Mohamed es recordado por haber puesto de moda en los ‘90 el uso y abuso de tinturas, hacerse colitas en el pelo y usar calzas de colores; por sus ocurrencias desopilantes –alguna vez confesó en el viejo El Gráfico cuando pintaba para crack: “Tengo menos lectura que Stevie Wonder”– y por un gol que, cuenta la leyenda, no le quiso hacer a Huracán jugando para Boca. Volvió de México y ascendió. Se fue –dijo– harto de las internas políticas. Si esto es del todo cierto, bueno... estamos frente a un exotismo, un inusual caso de fatiga moral en suelo patrio. Increíble. El Turquito fue acusado –dijeron– de ir “prendido” con grupos empresarios en la venta de jugadores, pero hoy todos lo niegan y ruegan por su imposible regreso. Su inmolación pública logró, por un instante y ante las cámaras, un discurso único en el club, tan conmovedor como inverosímil. Durará lo que un suspiro. En voz baja, la mayoría admite que el fútbol está fatalmente infectado de negociados, coimas, técnicos con tarifa y dirigentes a porcentaje. Es así. Unos y otros saben todo de todos, pero siempre allá, al lado, en otro barrio, lejos. Ellos, jamás.

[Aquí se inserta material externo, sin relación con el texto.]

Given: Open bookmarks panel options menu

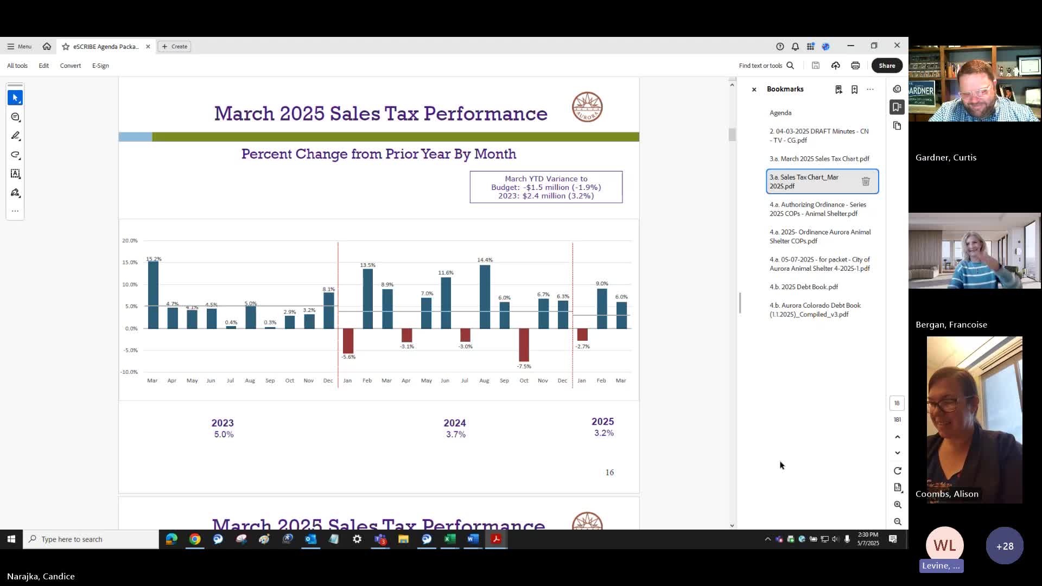Looking at the screenshot, I should pyautogui.click(x=870, y=90).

¿Hubiésemos sido testigos de este peculiar psicodrama si uno u otro técnico perdía tres partidos seguidos? Permítanme adivinar lo obvio: no. Never. En esos casos el discurso es: “Fulanito, si querés al club andáte”. Chau. No hay espacio para una ética en escenarios de derrota. En estas pampas caníbales se perdona todo menos la pérdida del poder. ¿Ejemplos? La goleada en Tucumán contra nadie, Suecia-Binner borrando al otro Bielsa y el botonazo de muestra en Córdoba, nada menos, un equipo grande al borde del abismo por culpa de un puntito de morondanga.
Y así estamos compatriotas, aquí, allá y en todas partes, buscando técnico, otra vez.